* REQUIRED WORK *
Reproduce, character for character, the lines of the listing below from the line containing "Open a new tab button" through the final line of the listing, with both included.
--- Begin SUPPLIED DATA ---
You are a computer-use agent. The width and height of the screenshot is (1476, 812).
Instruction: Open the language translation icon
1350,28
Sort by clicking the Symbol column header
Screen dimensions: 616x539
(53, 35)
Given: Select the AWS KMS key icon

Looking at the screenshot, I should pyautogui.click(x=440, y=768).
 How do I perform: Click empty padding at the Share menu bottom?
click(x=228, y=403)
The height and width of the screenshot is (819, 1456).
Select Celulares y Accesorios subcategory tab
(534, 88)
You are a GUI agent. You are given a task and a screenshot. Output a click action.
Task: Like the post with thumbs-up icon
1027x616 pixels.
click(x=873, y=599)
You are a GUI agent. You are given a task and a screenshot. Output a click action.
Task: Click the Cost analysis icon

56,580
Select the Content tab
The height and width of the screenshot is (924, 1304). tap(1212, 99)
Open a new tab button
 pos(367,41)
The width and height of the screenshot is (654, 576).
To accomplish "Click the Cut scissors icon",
--- End SUPPLIED DATA ---
* EXERCISE RESPONSE *
Open a new tab button
 pos(367,41)
The width and height of the screenshot is (654, 576).
To accomplish "Click the Cut scissors icon",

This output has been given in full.